好きなV4を今でも使いやすくとカスタム
「このホンダVF750F(RC15)は私の個人所有車で、ツーリングに行ったり普段乗ったりもするんです」。こう車両を説明してくれるのは、パワーコンプレックスの代表・鈴木さん。同社は現在開発中のサクラスピード・砂型鋳造18インチホイールを初めとしたバイクパーツの扱い元として、またバイクの輸入販売元として活動している。そんな業務の中で車両も整備し、仕立てるのだから、こうしたカスタム化も難しくない。

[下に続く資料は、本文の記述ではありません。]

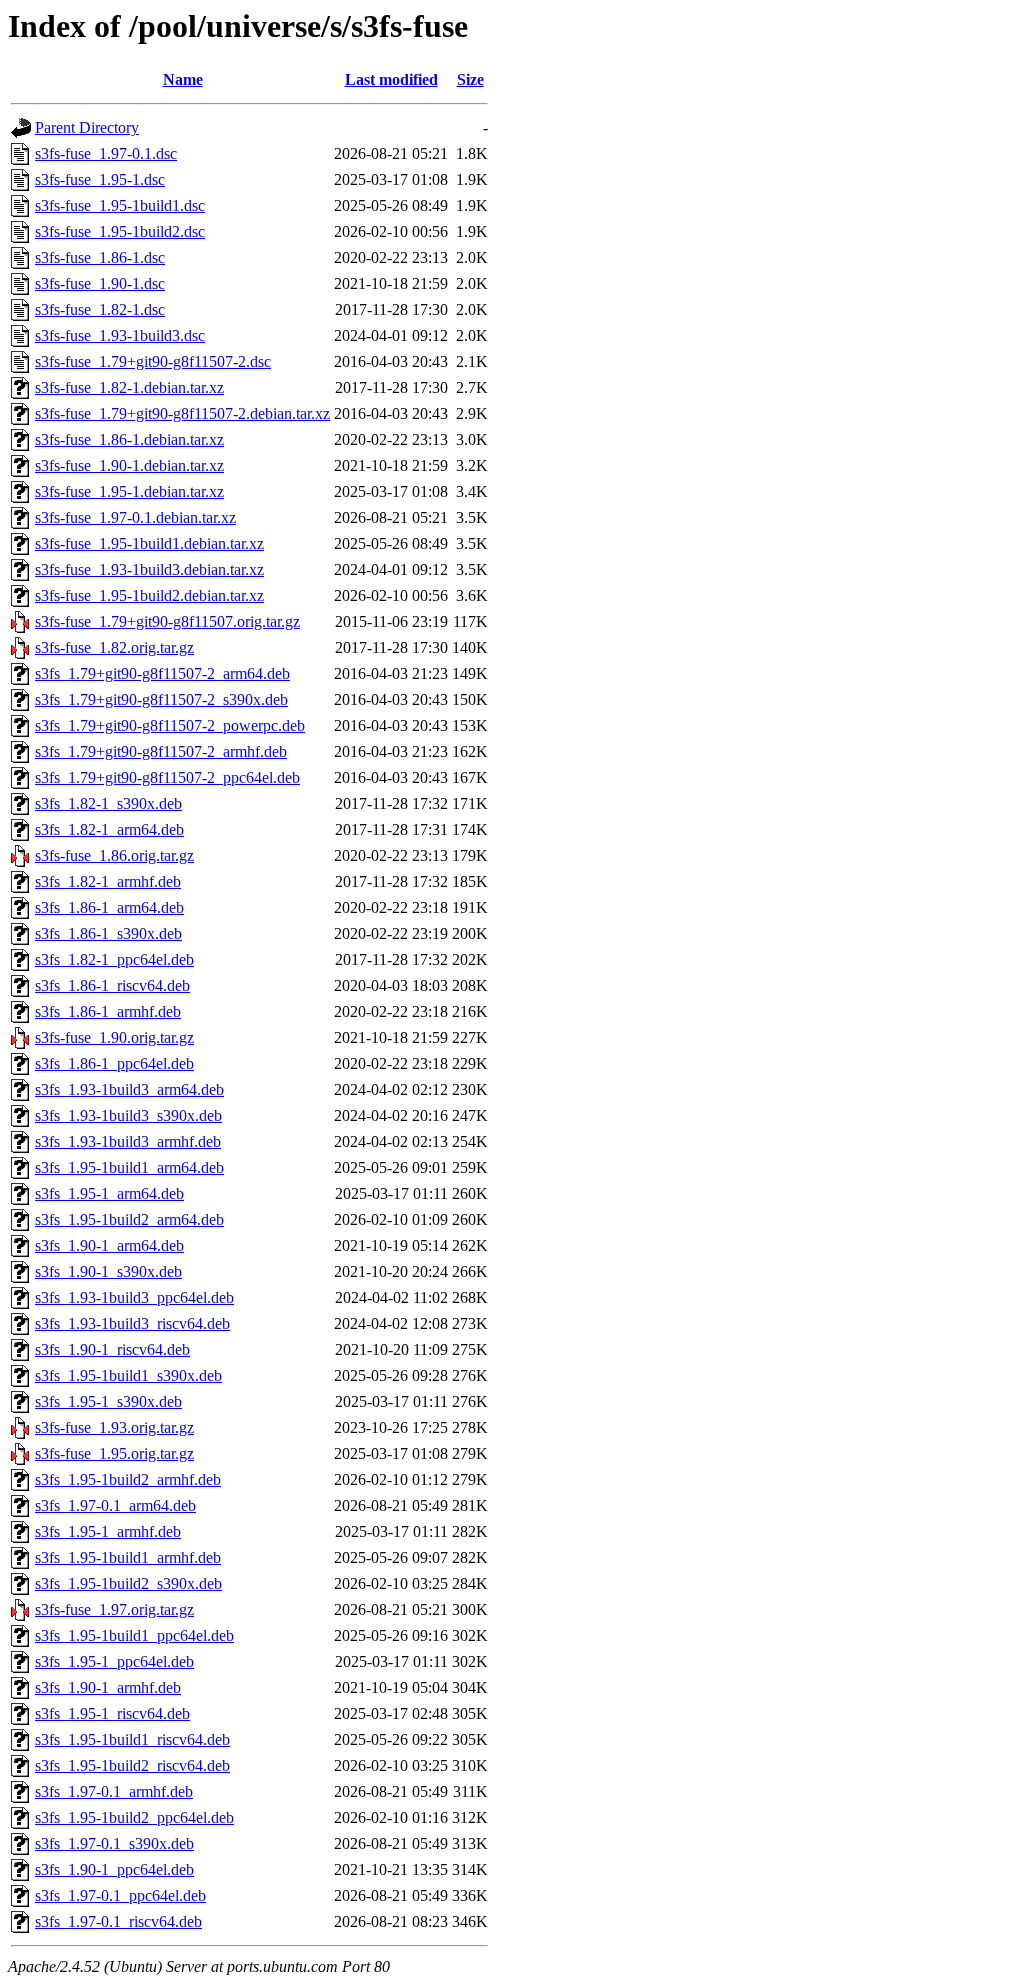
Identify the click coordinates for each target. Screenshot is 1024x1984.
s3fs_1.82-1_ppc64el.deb (114, 959)
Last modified (391, 79)
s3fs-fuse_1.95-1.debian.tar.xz (129, 491)
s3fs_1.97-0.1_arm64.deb (115, 1505)
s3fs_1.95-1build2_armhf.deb (128, 1479)
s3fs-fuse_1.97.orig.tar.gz (114, 1609)
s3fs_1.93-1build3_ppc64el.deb (134, 1297)
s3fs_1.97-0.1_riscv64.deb (118, 1921)
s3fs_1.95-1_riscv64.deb (112, 1713)
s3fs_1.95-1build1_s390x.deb (128, 1375)
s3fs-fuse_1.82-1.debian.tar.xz (129, 387)
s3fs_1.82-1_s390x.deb (108, 803)
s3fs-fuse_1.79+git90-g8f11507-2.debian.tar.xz (182, 413)
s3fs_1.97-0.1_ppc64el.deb (120, 1895)
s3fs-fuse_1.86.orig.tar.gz (114, 855)
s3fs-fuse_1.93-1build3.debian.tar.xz (149, 569)
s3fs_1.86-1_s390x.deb (108, 933)
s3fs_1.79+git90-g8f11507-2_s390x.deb (161, 699)
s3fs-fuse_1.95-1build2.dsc (120, 231)
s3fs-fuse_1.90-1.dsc (100, 283)
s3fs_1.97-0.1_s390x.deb (114, 1843)
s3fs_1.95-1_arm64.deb (109, 1193)
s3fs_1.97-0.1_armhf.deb (114, 1791)
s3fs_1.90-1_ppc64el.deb (114, 1869)
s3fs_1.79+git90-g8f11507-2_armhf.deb (161, 751)
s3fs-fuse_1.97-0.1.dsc (106, 153)
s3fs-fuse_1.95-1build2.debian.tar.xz (149, 595)
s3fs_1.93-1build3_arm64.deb (129, 1089)
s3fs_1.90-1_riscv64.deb (112, 1349)
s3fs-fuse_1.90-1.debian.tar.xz (129, 465)
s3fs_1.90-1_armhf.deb (108, 1687)
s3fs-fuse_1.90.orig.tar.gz (114, 1037)
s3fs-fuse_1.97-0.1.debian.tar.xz (135, 517)
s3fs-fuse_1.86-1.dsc (100, 257)
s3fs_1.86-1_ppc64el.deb (114, 1063)
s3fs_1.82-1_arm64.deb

「元々17インチになっていた車両でしたけど、私自身が’70年代後半~’80年代前半の車両、そしてAMAスーパーバイクが好きだったもので、いきおい当時の仕様に寄っていったんです。VFR750(RC24)も好きでそっちも所有して手を入れていますけど、RC15の方がエンジンも見えるむき出しの良さも持っていて、より好きかも」
そう語る鈴木さん。好き者なら一度は通るだろうAMAの’83年開幕戦、デイトナ100でのフレディ・スペンサー車をモチーフに、かなりの雰囲気を作り出している。足まわりもクイックリリースフォークをCB1000SF=SC30用で表現、ホイールもダイマグ3本スポークで作りつつ、実用的な17インチを選択。
「ブレーキキャリパーもバッテン(当時のニッシン製)にしたかったんですけど、HRCのは対向ピストン。市販品は片押ししかないのと、TRACまわりの干渉もあって見送りました」(鈴木さん)というように、モチーフに寄せる部分も検討したが、ここでは機能面を重視したというわけだ。この辺の柔軟さも逆に好ましく思えてくる。ほかにはこだわりのワンオフマフラーや外装にアップハンドルと、分かる人ならではの作りも見える。

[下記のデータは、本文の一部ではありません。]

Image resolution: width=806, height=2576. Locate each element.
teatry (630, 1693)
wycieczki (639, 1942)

同店ではこのRC15以外にもRC24/30も得意で、カスタムの受付も行うとのこと。前述のサクラスピード・ホイールも含めて、要注目と言えそうだ。
Detailed Description詳細説明
ハンドルはバータイプに変更するが、そのホルダーにHRCロゴ入り(HRC製トライアル車純正)を使うVFカスタムの定番も押さえている。
タンク上にはスペンサーが'82~'84年のAMAスーパーバイク開幕戦・デイトナ100(デイトナ200は'84年まではTTF-1規定の別レースだった)を3連覇(その後'85年まで4連覇。'82年CB750F、'83~'85年VF750F)した記念のフリーハンドレタリングもレプリカされる。
ベースプレートを角型スチールフレームとツライチに収めるようにしてホールド性を高めたステップも、現車を再現した形状にした。
ノーマルで上下2枚タイプのラジエーターは、シュラウドも含めてスペンサー車同様の大型に。センターには飛び石防止プレートも設置している。
鈴木さんが「むき出しの状態もいい」と話すエンジンは90度V4/748ccのノーマル、ダブルクレードルのフレームも同様だ。排気系は集合部までが鉄、そこからテールパイプがステンレス、サイレンサーがアルミで左右出しという凝った作りで、スペンサー車仕様としているのだ。
フロントフォークはSC30用のφ43mmで、ブレーキはブレンボ4Pキャリパー+サンスター・カスタムディスクのインナーは特注ブラック。
リヤブレーキはブレンボ2ピストンキャリパーと'88NSR250R用ディスクにオリジナルキャリパーサポート&トルクロッドの組み合わせ。
ホイールはダイマグ3.50-17/5.50-17でスイングアームはノーマル、リヤショックはナイトロンをチョイス。排気系は左右出しとされている。